1. Sending church lowers or ends support
Churches in the West are aging and emptying. A quarter of them can no longer afford their own pastor. Many missionaries try to hang on financially until their first furlough, hoping to close the deficit then and line up enough support to return to the field, but end up staying home when it falls short. Ultimately, God keeps in the field those whom He has called, and gives them their sustenance "daily" (Matthew 6:11), which is a financial state that the modern culture calls "poverty," which is easier for single missionary men and single women missionaries than for married missionaries with children.
2. Failure to adapt cross-culturally
The missionaries sometimes, their spouses often, and their teenaged children typically lack the ability and/or the desire to learn and adapt to the local culture, language, mannerisms, climate, food, hygiene, inefficiencies, technology deficiencies, concept of time, etc.
3. Unmet expectations
Inspired by biographies of missionaries who baptized masses, as well as exaggerated reports from current missionaries, many new missionaries arrive in the field with high expectations, then become disappointed and demoralized when the expected harvest doesn't materialize, while others come for adventure and deflate after the initial euphoria.
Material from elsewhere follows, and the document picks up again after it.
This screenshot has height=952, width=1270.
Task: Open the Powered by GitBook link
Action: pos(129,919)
4. Conflict with colleagues
Misunderstandings, miscommunications, cultural differences, jealousies, politics, power plays, etc. lead to clashes between missionaries, as well as between missionaries and the mission board and/or the local partners or employees.
5. Health issues
Contaminated water and food cause food poisoning, parasitic worms and amoeba, while mosquito bites lead to dengue fever and malaria. Stress and exhaustion weaken the immune system, trigger depression and other (latent) mental illnesses. In India and China, extreme air pollution causes hair loss, acne and respiratory illnesses. The lack of Western healthcare, including for children, prompts emergency or pre-emptive repatriation.
6. Exposed sexual sins
Single missionaries, both men and women, get lonely and seek companionship that leads some to fornicate, while some married missionaries commit adultery, including with fawning members of the planted church.
7. Family formation or expansion
When single missionaries marry and have children, their priority tends to shift from the Lord's harvest to raising their children, which is easier back home in safety and with family support.
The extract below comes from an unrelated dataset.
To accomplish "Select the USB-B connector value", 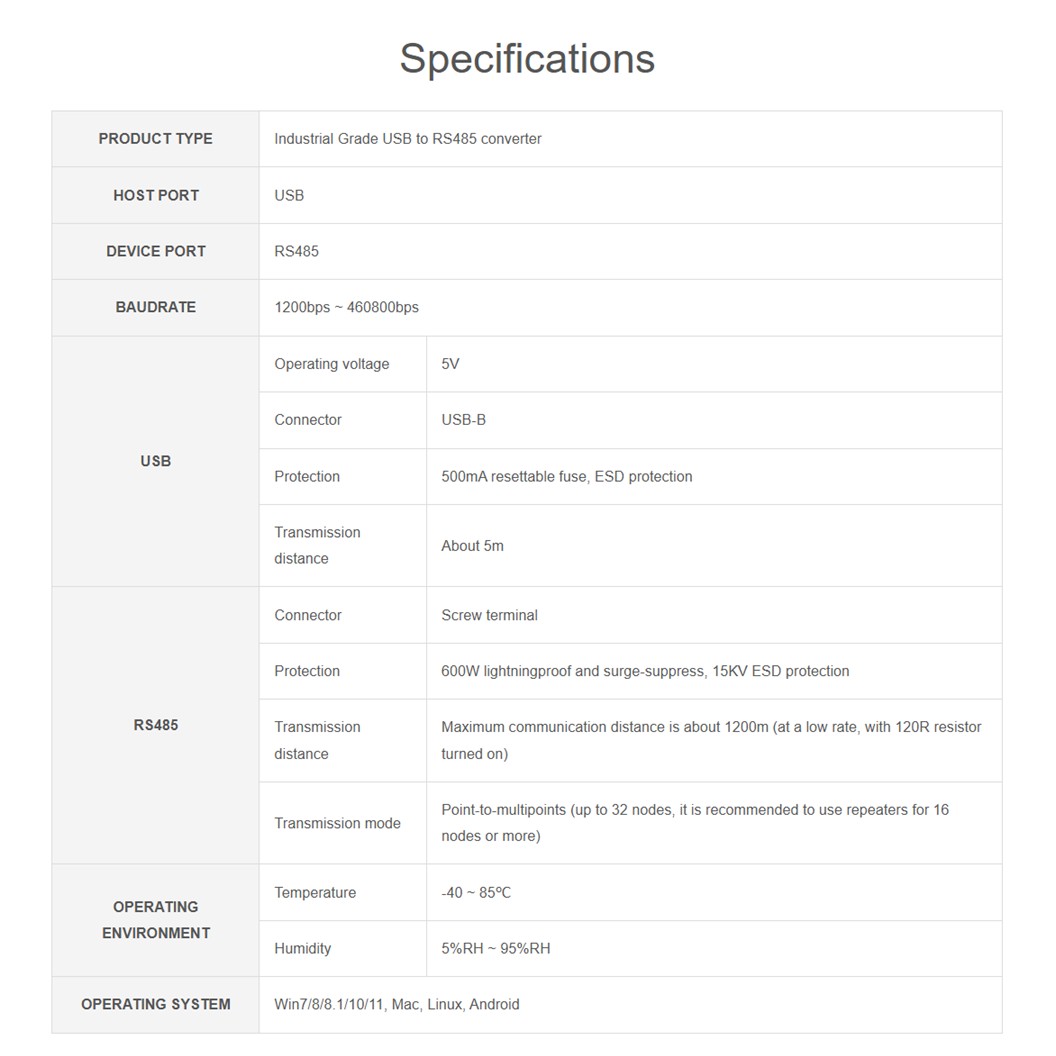I will click(x=463, y=420).
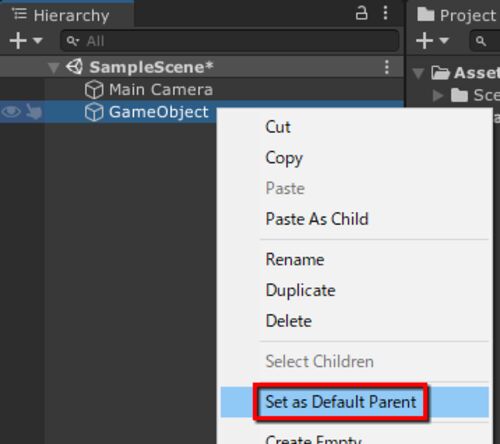Collapse the Assets folder arrow
500x444 pixels.
point(418,73)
8. Inadequate schools for children
International schools are expensive and found only in major cities; local schools are inadequate for preparing for US colleges; and the missionaries could feel too busy to homeschool. Some return home intending to return to the mission field after their youngest leaves home for college but many of them never return, while those who do return to the field have spent their most energetic years away from it.
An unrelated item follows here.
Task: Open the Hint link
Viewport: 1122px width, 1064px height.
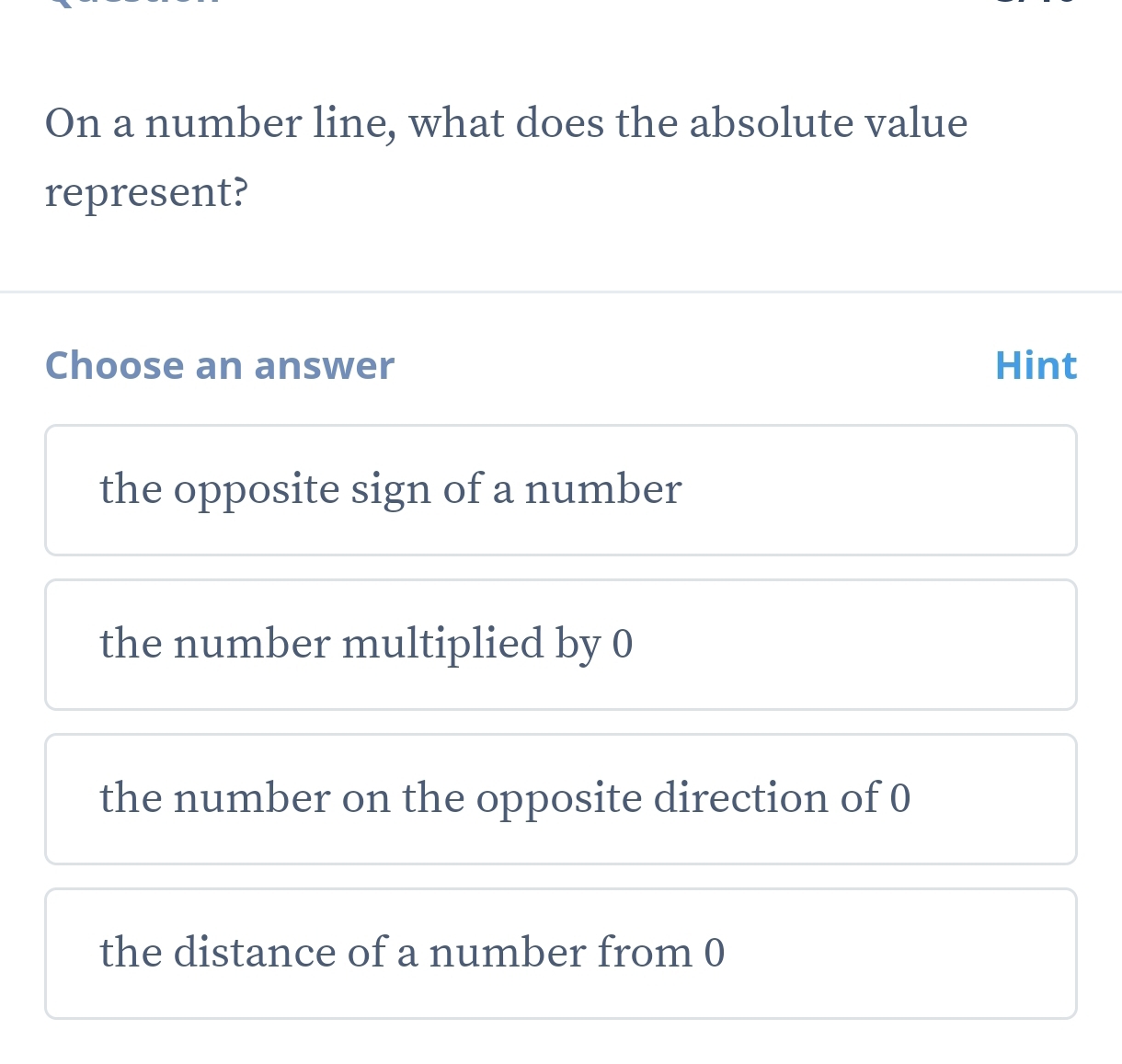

9. Family obligation back home
Elderly parents lose independence and/or become sick and require care.
10. Rounded resumes
Some recent graduates, especially those with newly-minted Master of Divinity degrees, come to round out their resume and use it to land a comfortable position back home.
11. Deportation
Governments of countries hostile to the Gospel deport missionaries caught proselytizing, including to save face or to make a political statement.
12. War or terrorism
Mission boards have thresholds for pulling missionaries when war or (Islamic) terrorists approach. A rare counterexample is Free Burma Rangers.